Talking to Aging Parents About Retirement Living | Wesley Woods

Four Tips for Talking to Aging Parents About Retirement Living

Discussing retirement communities, health issues, and long-term care can trigger negative emotions and strain relationships between adult children and their aging parents. Both parties know that aging is a reality, but talking about it requires tact. Our tips for positive communication will help, regardless of the retirement living plans, you need to discuss. A calm, well-planned talk will make the transition easier for you and your loved ones.

  1. Break the Discussion into Steps

    Don’t wait for a health crisis or other emergency to talk about long-term care. Look for opportunities to have small discussions in everyday life. Ask your loved ones questions about the plans they have considered, where they would like to live, and other details. Talk about retirement living often to keep your information up to date. Have discussions during calm times, not stressful ones like the holidays.

  2. Speak With Respect and Empathy

    Adult children want their parents and other loved ones to stay safe. Sometimes, though, that worry comes across as anger. Speak to your loved ones with the respect they deserve. Understand that they feel they are losing their independence and control. Empathize and do not insist that your plans are the only right ones. Give your loved ones ample time to think about options.
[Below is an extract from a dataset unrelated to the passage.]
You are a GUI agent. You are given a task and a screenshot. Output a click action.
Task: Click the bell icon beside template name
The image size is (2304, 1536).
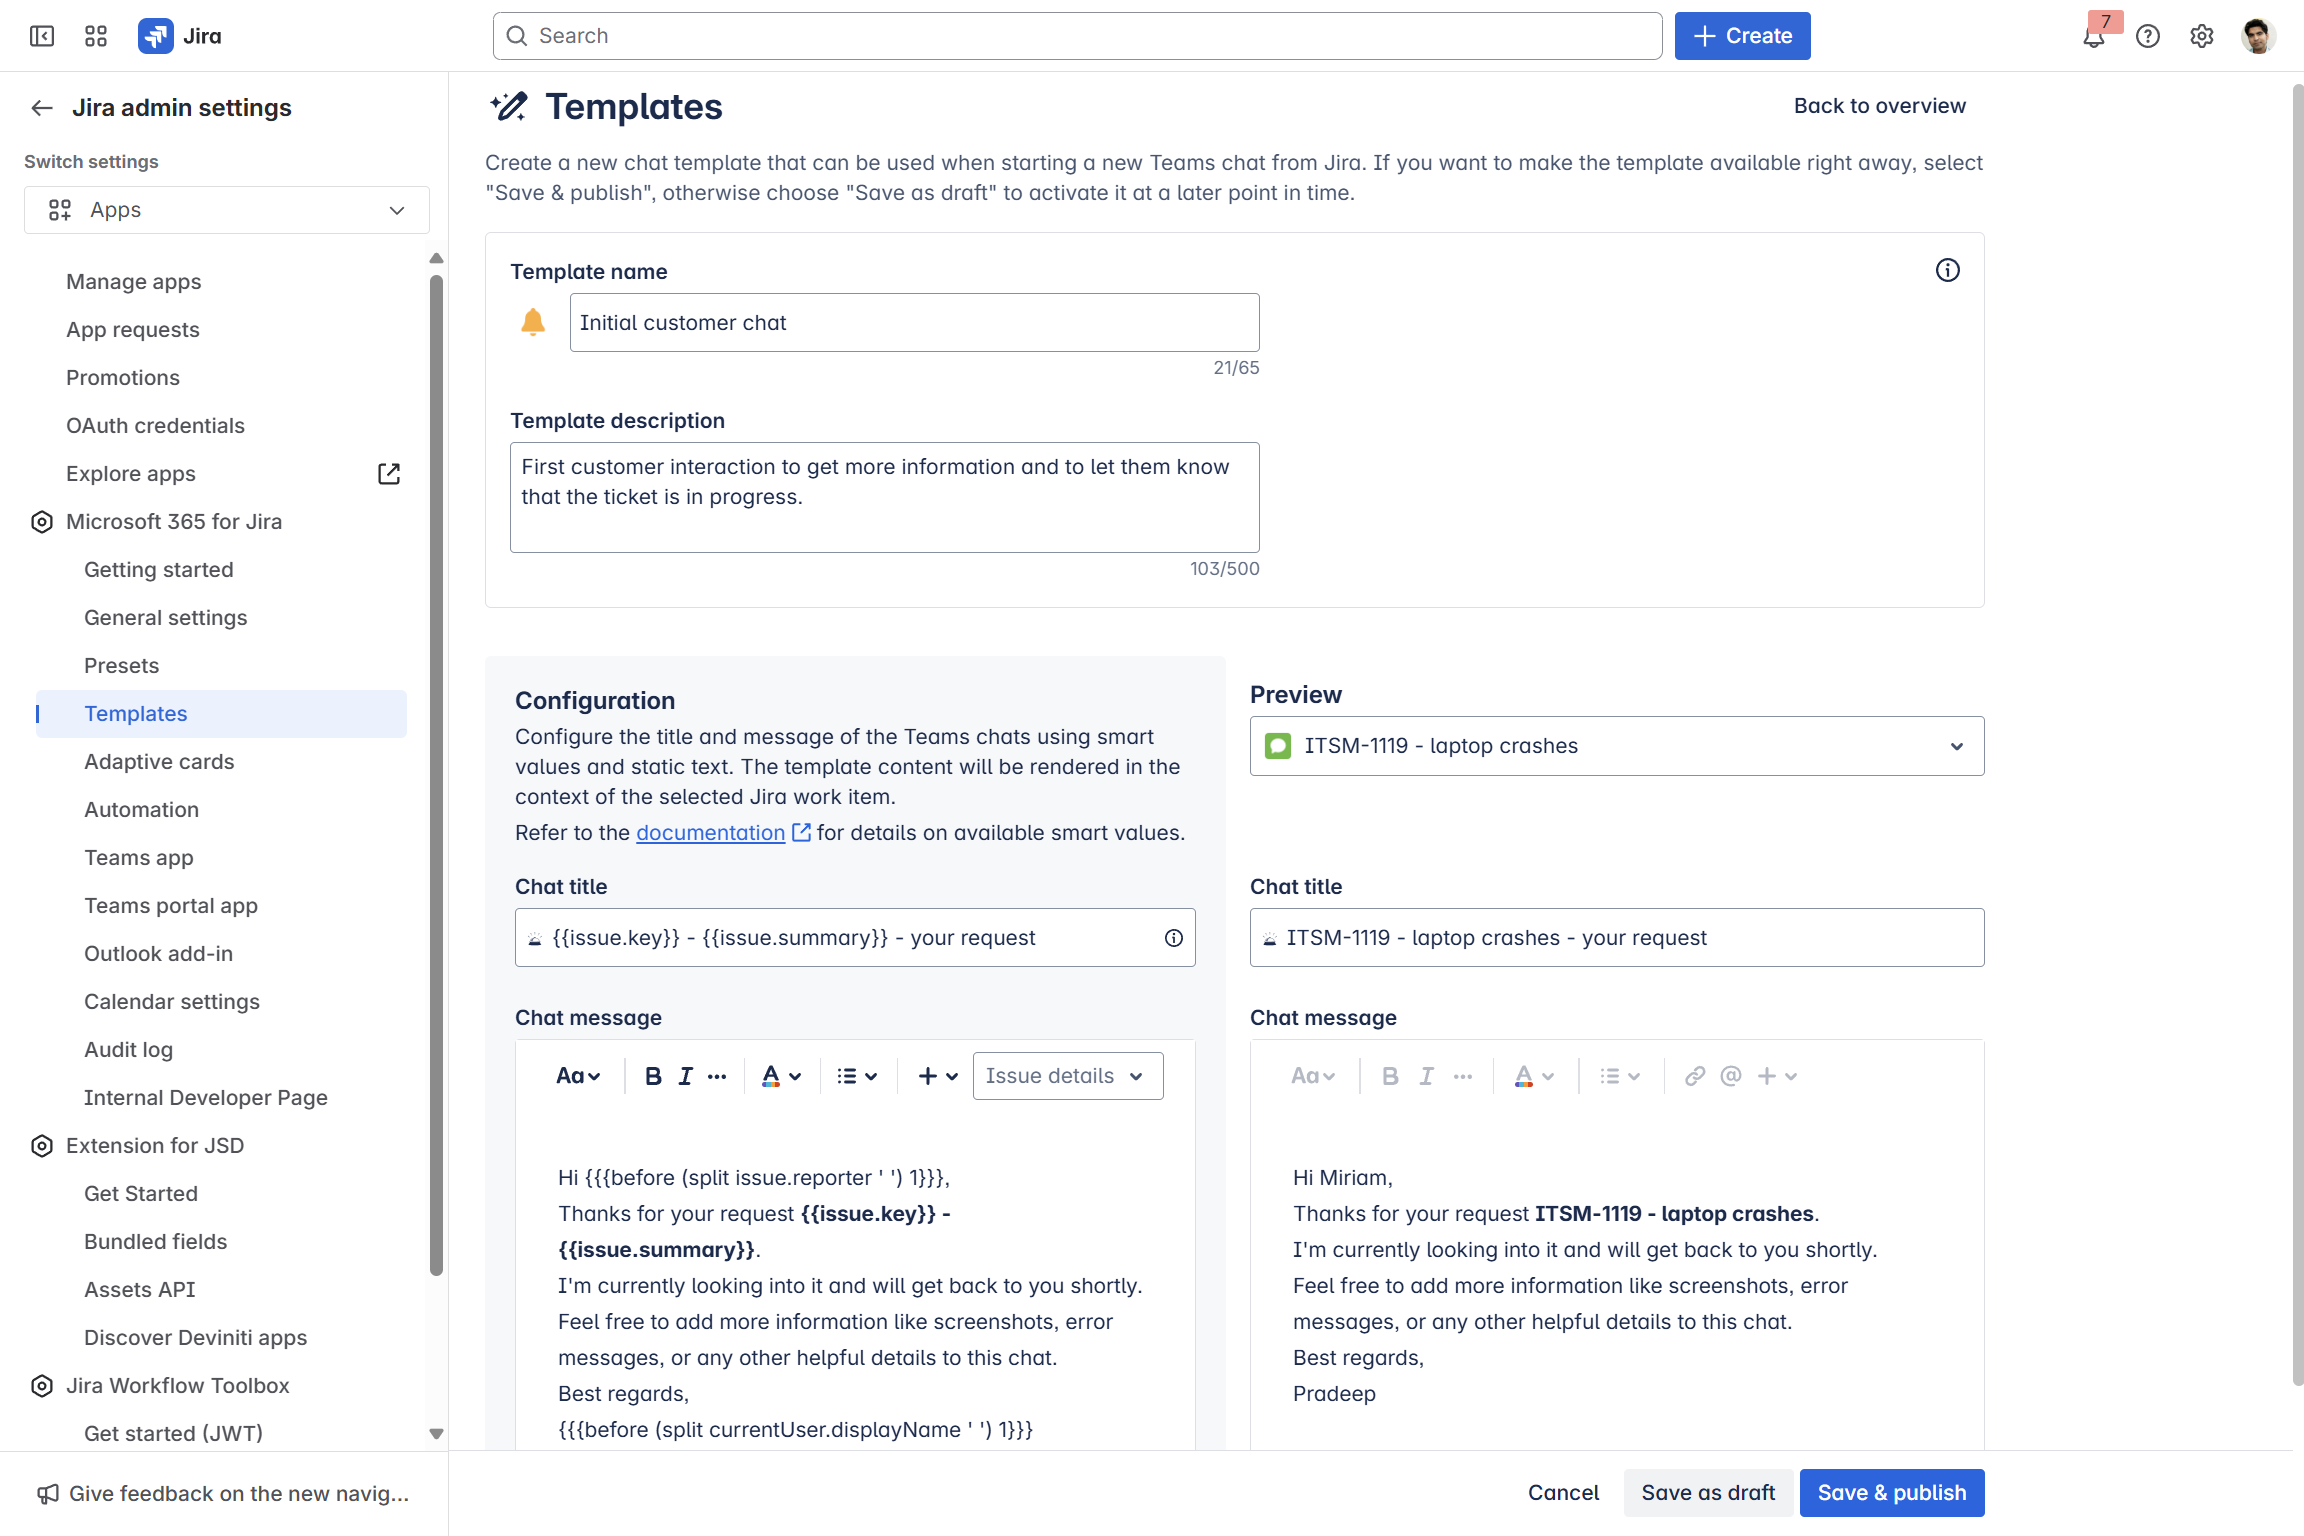(x=533, y=322)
  3. Value Their Independence

    Many seniors believe that long-term care means an inevitable transition to a nursing home. Assure them that this isn’t the case. You may be able to use in-home care, depending on their independence levels, health, financial status, and other factors. Do what you can to make their homes more accessible. Involve your loved ones in the process of vetting caregivers and training them to meet their needs.

  4. Don’t Forget Emotional Needs

    Even independent seniors can still feel alone. Help your loved ones maintain an active life and consistent emotional contact. Arrange transportation to favorite activities, and ask which new ones they’d like to pursue. Look for senior get-togethers in your area, perhaps at a community center, library, or a place of worship. Teach your loved ones how to use a cell phone, tablet, or Skype to stay in touch with out-of-town family and friends.